*DATASET ROWS*.

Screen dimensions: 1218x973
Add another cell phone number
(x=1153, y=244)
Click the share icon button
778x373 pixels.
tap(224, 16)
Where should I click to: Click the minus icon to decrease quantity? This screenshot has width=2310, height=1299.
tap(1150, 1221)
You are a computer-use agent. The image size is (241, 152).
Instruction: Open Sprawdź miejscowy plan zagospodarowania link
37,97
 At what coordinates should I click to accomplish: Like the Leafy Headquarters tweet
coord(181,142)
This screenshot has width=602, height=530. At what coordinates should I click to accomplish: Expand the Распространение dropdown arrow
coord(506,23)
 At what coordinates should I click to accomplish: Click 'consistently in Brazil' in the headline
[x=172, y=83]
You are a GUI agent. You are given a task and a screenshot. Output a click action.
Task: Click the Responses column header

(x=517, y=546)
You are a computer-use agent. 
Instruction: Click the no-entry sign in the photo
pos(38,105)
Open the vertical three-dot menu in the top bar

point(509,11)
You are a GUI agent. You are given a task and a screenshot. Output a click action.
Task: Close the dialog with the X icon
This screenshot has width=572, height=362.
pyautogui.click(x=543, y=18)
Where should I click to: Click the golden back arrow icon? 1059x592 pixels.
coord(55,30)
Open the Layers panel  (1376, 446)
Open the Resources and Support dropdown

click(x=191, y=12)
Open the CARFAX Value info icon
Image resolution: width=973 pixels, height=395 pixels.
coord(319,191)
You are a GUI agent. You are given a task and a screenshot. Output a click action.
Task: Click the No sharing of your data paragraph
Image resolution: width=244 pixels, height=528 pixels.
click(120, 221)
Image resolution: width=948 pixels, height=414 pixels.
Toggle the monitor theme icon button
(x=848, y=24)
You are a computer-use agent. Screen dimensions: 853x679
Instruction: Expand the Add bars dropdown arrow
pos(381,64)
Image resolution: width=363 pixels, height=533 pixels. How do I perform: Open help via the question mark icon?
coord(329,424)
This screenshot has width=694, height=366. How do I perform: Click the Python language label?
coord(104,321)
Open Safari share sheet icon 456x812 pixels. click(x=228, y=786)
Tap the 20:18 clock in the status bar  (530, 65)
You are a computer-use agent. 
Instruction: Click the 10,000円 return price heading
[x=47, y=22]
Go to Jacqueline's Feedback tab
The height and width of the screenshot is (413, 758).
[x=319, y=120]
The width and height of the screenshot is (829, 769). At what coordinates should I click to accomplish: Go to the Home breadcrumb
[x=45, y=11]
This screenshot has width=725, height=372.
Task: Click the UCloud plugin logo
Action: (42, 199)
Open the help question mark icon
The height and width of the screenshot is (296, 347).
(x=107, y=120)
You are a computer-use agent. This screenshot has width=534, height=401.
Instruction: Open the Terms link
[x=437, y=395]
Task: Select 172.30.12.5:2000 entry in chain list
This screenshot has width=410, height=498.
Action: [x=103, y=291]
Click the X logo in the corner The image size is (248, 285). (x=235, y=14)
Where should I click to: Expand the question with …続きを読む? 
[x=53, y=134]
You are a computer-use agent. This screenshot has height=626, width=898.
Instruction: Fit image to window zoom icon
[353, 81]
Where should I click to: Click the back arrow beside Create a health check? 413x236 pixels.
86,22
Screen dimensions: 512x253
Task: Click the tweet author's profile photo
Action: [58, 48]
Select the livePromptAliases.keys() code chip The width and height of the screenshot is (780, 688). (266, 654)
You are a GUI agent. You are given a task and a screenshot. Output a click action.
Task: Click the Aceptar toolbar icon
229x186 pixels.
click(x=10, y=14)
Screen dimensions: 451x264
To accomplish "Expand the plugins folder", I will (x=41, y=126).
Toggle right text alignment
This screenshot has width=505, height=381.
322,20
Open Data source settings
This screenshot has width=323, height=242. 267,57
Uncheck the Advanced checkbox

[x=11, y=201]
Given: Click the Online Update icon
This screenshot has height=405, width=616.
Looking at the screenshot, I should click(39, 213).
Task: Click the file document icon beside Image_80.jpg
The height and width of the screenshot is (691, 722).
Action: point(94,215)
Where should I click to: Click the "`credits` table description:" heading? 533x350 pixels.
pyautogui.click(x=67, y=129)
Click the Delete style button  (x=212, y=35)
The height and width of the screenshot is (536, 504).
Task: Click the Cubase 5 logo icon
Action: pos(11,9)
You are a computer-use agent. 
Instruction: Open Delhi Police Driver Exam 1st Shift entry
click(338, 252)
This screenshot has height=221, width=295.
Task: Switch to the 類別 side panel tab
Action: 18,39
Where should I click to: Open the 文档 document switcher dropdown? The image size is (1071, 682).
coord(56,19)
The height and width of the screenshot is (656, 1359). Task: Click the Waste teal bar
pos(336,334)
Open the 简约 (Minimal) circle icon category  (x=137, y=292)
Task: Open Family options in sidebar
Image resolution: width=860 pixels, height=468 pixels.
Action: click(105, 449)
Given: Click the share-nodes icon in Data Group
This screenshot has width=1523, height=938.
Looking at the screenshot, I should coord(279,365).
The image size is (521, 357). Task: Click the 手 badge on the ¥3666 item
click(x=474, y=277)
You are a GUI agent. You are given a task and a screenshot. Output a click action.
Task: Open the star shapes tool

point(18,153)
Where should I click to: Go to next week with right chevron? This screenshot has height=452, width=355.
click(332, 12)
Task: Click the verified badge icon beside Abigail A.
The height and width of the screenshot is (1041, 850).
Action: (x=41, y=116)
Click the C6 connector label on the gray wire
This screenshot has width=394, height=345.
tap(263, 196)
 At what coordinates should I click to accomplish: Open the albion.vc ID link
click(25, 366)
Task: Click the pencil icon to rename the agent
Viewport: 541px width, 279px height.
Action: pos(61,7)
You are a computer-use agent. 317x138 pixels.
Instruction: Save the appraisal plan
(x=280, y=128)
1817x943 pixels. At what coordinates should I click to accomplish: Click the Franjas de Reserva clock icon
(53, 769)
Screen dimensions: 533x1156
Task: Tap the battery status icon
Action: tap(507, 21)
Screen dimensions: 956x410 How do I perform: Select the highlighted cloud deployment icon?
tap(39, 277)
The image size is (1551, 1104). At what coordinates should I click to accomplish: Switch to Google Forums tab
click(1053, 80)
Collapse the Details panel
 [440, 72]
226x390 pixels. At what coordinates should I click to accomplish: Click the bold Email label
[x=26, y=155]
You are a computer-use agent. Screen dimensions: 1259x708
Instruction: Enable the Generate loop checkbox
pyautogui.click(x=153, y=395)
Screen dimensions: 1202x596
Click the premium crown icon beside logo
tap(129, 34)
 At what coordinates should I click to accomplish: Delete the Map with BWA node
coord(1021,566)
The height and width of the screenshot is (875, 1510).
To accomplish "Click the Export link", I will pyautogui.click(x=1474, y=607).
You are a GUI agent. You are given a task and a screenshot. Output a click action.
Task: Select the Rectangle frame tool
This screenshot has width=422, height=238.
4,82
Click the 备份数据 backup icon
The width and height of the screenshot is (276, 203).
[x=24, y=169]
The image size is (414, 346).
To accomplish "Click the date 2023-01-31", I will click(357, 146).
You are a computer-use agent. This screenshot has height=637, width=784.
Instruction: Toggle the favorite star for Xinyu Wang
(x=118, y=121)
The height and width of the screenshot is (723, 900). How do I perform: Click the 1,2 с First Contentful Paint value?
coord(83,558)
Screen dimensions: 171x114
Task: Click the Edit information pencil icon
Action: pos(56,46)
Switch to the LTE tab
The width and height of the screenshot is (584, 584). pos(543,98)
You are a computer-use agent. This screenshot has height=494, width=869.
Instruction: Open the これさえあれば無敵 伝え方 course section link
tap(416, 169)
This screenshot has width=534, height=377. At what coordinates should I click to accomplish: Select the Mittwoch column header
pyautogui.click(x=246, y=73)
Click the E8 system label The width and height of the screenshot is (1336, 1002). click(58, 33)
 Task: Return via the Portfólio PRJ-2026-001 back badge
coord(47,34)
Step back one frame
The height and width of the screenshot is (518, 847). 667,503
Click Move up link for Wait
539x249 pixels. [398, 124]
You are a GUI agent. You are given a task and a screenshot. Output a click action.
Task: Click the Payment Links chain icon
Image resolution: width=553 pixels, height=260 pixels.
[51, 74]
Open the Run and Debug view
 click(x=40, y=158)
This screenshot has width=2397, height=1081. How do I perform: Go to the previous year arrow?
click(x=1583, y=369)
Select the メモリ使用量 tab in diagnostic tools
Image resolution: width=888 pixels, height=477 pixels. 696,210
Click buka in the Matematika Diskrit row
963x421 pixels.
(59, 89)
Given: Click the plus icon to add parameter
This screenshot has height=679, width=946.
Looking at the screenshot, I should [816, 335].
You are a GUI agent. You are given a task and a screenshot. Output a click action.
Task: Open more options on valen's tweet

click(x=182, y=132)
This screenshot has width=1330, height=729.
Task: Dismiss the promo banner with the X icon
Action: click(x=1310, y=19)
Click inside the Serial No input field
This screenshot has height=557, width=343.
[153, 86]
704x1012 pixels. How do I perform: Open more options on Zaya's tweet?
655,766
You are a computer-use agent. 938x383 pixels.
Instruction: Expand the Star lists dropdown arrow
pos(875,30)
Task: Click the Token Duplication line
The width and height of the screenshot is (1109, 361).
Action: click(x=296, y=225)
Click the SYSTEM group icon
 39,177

*SHORT EXERCISE*.
Please count the lines in the listing above that contain the string "pyautogui" and give only the number.

*SOLUTION BELOW*.
5